Text excerpt:
####
In one sense, this is a boon to a seemingly revivified conservative movement.  The tea-party movement, to which Brown made an effort to reach out, was vindicated, and this will bolster like-minded candidates across the country.  But Brown is not really a maverick; his record in the Massachusetts legislature puts him on the left wing of a very liberal Republican Party.  To top it off, he’s a party-lining neocon when it comes to foreign policy.  The evolving view of many in the tea-party movement that the Afghan crusade is futile is not shared by Brown.

Although the two wars we are fighting weren’t much discussed during the election, Brown does support Obama’s war in Afghanistan and Pakistan, and when General McChrystal made a well-publicized request for 40,000 more troops, Brown, who emphasized his service in the National Guard, was all for it.

Prediction: By the time this is published, the “Brown for President” boomlet will have already started to gain momentum.  Yes, I know—who ever heard of a state legislator rising to the U.S. Senate after a few years, and then going on to take the White House?  Oh, wait . . .

Brown is merely the white Obama, an agent of “change” that is really the same old message, repackaged and served up slightly cold: smaller big government (he endorses a modified version of Obama­care and is silent on the bailouts) and eternal war.  The jutting chin, the heroic physique, the blow-dried hair, the posing inside his pickup truck—it all adds up to more Madison Avenue faux-populism.
####
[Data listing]

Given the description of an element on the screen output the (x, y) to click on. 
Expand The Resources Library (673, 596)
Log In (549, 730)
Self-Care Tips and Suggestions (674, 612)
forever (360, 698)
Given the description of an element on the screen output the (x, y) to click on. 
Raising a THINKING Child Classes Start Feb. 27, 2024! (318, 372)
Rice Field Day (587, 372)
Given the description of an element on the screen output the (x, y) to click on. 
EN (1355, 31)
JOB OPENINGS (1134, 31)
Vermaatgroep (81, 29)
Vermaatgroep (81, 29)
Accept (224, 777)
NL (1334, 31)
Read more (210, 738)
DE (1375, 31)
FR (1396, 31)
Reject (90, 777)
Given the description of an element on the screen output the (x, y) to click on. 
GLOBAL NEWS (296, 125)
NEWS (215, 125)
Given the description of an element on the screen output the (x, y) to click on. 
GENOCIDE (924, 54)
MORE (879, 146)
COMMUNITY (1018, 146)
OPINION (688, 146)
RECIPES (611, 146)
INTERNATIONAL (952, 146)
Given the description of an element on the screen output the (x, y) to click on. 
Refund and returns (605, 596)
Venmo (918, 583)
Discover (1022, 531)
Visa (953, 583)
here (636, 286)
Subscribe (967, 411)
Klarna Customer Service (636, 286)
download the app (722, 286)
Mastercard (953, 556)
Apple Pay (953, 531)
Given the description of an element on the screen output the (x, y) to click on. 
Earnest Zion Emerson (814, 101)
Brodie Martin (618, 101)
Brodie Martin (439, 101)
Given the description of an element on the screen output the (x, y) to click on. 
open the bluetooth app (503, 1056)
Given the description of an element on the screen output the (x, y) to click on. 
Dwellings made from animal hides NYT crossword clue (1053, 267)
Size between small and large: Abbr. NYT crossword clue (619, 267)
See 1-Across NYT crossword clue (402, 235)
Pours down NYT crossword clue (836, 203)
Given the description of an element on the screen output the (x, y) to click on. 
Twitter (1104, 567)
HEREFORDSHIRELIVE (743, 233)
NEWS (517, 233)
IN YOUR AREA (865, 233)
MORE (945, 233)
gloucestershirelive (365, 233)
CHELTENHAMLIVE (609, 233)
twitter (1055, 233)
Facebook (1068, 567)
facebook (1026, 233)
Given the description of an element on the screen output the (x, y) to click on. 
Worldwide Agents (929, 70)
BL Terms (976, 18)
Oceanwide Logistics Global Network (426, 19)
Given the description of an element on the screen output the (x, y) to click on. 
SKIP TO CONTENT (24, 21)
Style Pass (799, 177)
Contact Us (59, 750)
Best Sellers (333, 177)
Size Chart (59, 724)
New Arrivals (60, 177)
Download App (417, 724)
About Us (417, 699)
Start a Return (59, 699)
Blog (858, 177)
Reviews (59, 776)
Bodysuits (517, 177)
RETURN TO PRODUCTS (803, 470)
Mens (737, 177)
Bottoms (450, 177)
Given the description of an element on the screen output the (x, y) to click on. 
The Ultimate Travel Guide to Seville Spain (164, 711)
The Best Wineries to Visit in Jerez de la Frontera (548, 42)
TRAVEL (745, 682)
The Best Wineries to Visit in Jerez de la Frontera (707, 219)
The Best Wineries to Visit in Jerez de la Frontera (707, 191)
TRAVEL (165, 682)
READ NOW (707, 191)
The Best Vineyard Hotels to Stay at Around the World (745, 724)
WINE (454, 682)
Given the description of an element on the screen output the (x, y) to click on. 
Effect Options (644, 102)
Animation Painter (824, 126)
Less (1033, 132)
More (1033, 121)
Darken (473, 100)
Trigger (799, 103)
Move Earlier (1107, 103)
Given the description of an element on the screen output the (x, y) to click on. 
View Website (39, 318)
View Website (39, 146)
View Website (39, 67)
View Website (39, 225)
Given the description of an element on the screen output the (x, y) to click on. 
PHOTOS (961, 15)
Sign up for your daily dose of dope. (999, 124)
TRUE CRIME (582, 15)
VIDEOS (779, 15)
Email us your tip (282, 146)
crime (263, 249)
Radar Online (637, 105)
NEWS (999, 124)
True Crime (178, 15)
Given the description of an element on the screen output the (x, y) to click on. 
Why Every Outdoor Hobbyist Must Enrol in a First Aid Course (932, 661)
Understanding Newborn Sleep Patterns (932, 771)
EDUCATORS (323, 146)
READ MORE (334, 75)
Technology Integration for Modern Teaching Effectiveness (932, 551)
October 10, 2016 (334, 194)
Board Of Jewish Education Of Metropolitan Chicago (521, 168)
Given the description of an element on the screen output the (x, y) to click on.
####
Problems to solve:
• A. Output, word for word, the stretch of the commentary on Brown from "Brown is merely" through "Madison Avenue faux-populism.".
• B. Filter the entries above, keeping only the lines in which the string "Size" appears.

Answers per task:
• A.
Brown is merely the white Obama, an agent of “change” that is really the same old message, repackaged and served up slightly cold: smaller big government (he endorses a modified version of Obama­care and is silent on the bailouts) and eternal war.  The jutting chin, the heroic physique, the blow-dried hair, the posing inside his pickup truck—it all adds up to more Madison Avenue faux-populism.

• B.
Size between small and large: Abbr. NYT crossword clue (619, 267)
Size Chart (59, 724)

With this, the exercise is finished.